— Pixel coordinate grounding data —
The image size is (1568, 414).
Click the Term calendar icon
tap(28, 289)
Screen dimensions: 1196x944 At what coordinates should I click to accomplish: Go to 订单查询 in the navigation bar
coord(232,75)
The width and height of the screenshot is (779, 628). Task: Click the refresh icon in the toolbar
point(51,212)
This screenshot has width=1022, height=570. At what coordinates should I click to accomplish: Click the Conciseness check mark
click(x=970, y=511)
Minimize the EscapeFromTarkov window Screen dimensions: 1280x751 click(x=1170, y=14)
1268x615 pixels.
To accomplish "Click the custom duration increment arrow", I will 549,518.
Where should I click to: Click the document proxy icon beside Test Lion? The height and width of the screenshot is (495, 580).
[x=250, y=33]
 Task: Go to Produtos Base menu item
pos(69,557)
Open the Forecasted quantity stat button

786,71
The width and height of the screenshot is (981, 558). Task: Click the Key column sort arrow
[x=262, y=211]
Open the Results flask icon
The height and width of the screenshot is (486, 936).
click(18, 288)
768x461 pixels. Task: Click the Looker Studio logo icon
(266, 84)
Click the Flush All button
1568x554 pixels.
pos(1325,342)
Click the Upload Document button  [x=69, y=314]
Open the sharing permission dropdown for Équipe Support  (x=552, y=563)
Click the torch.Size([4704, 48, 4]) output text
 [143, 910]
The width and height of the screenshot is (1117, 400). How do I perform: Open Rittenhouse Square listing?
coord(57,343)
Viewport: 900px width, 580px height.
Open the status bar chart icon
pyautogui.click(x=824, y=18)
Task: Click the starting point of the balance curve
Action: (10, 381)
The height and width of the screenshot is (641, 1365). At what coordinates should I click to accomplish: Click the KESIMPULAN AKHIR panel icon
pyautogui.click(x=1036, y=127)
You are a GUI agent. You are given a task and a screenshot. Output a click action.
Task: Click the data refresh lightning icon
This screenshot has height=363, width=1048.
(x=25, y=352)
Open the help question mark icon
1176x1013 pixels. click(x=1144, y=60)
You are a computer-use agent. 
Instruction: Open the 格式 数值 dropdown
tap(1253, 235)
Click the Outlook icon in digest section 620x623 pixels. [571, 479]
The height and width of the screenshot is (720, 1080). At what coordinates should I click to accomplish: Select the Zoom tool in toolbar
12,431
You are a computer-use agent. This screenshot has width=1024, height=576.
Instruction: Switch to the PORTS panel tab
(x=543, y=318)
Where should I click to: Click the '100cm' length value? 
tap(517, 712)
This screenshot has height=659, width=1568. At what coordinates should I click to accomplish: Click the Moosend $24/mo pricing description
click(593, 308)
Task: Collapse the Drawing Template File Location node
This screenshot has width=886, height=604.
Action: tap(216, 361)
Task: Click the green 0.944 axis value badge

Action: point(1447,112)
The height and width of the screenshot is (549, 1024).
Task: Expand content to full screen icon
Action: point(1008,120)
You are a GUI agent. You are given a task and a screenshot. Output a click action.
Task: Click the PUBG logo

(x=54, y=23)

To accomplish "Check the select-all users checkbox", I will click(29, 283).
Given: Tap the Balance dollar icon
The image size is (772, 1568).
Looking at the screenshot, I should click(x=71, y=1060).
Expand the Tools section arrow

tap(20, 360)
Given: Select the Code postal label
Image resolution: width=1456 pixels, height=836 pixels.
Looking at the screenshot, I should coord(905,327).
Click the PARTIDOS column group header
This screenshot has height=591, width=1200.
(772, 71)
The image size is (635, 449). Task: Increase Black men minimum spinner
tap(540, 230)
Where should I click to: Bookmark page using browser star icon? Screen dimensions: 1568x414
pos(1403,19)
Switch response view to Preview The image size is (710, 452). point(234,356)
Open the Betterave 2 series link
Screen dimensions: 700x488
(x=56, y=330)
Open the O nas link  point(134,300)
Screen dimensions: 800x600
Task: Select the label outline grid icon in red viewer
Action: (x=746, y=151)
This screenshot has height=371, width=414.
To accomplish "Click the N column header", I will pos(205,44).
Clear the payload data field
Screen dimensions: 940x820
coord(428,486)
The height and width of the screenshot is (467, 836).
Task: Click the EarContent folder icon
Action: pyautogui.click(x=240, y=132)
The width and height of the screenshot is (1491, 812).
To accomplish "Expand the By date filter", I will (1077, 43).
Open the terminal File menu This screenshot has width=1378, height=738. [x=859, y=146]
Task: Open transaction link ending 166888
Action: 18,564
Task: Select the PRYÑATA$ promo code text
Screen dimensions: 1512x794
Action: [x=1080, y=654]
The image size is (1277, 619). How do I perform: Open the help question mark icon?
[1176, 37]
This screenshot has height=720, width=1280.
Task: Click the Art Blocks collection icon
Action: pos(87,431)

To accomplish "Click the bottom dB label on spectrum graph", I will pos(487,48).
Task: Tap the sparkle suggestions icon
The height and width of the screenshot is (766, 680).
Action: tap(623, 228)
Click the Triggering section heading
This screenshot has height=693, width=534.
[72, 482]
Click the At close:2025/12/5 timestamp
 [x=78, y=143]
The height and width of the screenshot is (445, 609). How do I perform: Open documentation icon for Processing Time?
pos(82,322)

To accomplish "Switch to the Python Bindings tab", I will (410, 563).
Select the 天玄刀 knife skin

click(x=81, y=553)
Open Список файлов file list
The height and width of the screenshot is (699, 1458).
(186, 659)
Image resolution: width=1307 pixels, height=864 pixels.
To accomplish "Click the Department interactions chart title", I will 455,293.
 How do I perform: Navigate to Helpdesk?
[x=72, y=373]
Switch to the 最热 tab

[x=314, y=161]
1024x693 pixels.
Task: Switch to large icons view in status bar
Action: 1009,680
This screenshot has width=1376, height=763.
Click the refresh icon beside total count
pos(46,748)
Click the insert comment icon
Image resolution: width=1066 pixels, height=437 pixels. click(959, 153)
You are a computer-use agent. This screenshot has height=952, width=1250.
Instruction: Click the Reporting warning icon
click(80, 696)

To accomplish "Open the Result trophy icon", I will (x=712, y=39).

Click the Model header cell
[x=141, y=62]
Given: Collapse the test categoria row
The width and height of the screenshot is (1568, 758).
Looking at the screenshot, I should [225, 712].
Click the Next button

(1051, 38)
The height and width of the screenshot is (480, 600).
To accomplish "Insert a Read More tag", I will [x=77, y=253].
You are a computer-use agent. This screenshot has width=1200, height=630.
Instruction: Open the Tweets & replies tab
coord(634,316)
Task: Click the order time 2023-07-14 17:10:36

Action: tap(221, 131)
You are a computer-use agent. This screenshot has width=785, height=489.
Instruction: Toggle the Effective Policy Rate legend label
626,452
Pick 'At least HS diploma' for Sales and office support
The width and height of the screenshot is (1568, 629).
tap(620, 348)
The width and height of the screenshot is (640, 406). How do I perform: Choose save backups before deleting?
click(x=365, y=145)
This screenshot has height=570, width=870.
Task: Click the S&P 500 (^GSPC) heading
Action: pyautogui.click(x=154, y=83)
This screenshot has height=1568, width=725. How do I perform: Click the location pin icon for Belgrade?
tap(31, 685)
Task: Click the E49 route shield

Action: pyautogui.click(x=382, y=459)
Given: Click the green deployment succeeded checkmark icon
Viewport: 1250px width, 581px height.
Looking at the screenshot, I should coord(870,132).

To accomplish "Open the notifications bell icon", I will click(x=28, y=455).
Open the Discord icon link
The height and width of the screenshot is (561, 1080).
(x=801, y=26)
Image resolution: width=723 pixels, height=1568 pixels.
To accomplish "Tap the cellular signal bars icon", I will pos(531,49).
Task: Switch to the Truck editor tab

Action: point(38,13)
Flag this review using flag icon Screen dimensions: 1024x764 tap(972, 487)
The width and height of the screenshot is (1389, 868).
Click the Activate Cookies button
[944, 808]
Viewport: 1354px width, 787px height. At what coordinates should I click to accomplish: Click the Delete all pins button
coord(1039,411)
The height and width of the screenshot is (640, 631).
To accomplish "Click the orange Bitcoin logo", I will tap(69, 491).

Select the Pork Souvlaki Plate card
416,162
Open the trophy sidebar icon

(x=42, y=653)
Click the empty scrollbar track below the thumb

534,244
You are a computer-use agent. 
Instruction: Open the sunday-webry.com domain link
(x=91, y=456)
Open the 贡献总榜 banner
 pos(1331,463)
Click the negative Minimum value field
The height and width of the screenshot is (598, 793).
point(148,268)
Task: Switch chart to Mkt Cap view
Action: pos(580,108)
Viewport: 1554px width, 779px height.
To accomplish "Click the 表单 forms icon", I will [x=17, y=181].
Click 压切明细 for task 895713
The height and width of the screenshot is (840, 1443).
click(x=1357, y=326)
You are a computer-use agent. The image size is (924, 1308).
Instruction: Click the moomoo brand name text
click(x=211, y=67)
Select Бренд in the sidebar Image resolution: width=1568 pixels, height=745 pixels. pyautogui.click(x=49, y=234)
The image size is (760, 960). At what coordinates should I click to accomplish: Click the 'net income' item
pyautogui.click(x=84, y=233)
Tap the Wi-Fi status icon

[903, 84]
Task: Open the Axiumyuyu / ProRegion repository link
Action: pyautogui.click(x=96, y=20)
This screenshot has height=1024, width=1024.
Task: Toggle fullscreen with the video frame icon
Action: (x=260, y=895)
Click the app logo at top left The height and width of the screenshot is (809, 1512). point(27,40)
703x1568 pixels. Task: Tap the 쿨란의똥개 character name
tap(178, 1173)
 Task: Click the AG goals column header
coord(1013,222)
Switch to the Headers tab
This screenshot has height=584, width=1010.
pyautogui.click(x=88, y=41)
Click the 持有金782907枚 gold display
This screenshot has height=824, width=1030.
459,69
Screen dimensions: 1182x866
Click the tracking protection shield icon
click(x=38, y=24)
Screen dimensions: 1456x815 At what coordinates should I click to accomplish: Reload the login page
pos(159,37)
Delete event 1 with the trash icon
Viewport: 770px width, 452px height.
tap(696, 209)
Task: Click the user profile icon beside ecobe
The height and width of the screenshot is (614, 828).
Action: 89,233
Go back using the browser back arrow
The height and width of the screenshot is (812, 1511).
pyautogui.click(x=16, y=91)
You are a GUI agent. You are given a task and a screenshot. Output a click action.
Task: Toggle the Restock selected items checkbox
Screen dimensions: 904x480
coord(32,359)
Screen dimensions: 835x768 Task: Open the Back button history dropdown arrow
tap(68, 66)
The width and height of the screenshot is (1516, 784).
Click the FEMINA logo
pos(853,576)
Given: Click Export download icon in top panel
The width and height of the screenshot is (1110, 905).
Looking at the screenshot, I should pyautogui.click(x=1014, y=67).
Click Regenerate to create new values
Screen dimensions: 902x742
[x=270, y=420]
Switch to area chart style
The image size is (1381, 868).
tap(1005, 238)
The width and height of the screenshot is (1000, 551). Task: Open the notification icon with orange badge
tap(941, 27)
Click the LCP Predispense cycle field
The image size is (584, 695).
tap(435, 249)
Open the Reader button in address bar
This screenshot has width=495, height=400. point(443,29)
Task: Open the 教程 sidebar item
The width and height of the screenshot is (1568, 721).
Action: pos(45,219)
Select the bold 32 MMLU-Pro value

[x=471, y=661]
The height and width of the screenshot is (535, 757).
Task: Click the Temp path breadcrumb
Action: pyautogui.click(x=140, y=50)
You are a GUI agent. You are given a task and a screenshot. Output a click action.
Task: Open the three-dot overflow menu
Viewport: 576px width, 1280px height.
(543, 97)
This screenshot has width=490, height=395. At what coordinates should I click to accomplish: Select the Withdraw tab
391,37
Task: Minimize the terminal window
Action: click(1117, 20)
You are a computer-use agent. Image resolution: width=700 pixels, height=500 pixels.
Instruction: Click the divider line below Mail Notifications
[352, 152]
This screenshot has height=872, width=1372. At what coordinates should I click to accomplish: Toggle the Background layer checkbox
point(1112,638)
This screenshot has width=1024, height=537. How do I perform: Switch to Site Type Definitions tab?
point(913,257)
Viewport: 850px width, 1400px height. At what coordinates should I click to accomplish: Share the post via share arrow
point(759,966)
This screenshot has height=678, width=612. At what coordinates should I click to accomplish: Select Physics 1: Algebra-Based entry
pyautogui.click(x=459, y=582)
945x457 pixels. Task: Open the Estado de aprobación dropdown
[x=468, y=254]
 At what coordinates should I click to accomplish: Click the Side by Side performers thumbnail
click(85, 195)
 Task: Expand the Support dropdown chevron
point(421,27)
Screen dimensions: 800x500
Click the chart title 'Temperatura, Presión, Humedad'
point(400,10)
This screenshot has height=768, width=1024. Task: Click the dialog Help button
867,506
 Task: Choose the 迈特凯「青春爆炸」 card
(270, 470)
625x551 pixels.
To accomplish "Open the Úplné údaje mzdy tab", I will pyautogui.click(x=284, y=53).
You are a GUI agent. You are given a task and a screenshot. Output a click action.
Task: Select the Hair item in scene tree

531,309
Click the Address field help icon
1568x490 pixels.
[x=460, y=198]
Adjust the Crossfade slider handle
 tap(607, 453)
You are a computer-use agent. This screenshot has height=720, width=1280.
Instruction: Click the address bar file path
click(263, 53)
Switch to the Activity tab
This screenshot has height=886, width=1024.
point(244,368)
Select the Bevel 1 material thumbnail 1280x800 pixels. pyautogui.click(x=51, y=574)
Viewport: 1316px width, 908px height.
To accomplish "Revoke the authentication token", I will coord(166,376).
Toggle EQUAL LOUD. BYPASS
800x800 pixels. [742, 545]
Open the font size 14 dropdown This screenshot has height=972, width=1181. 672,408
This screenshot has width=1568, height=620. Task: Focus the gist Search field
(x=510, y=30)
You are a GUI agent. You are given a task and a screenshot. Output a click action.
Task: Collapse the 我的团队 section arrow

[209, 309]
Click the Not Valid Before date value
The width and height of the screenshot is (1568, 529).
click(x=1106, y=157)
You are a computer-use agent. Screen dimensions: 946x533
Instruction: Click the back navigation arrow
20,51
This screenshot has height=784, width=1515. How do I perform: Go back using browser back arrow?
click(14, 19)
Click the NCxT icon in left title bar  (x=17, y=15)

— ASSIGNMENT —
The required answer is each line of the data in which the word "computer" appears.

— WRITTEN SOLUTION —
You are a computer-use agent. 
You are a computer-use agent. This screenshot has width=1024, height=576.
You are a computer-use agent. This screenshot has height=952, width=1250.
You are a computer-use agent. This screenshot has width=1200, height=630.
You are a computer-use agent. This screenshot has width=785, height=489.
You are a computer-use agent. 
You are a computer-use agent. The image size is (924, 1308).
You are a computer-use agent. Image resolution: width=700 pixels, height=500 pixels.
You are a computer-use agent. This screenshot has height=720, width=1280.
You are a computer-use agent. Screen dimensions: 946x533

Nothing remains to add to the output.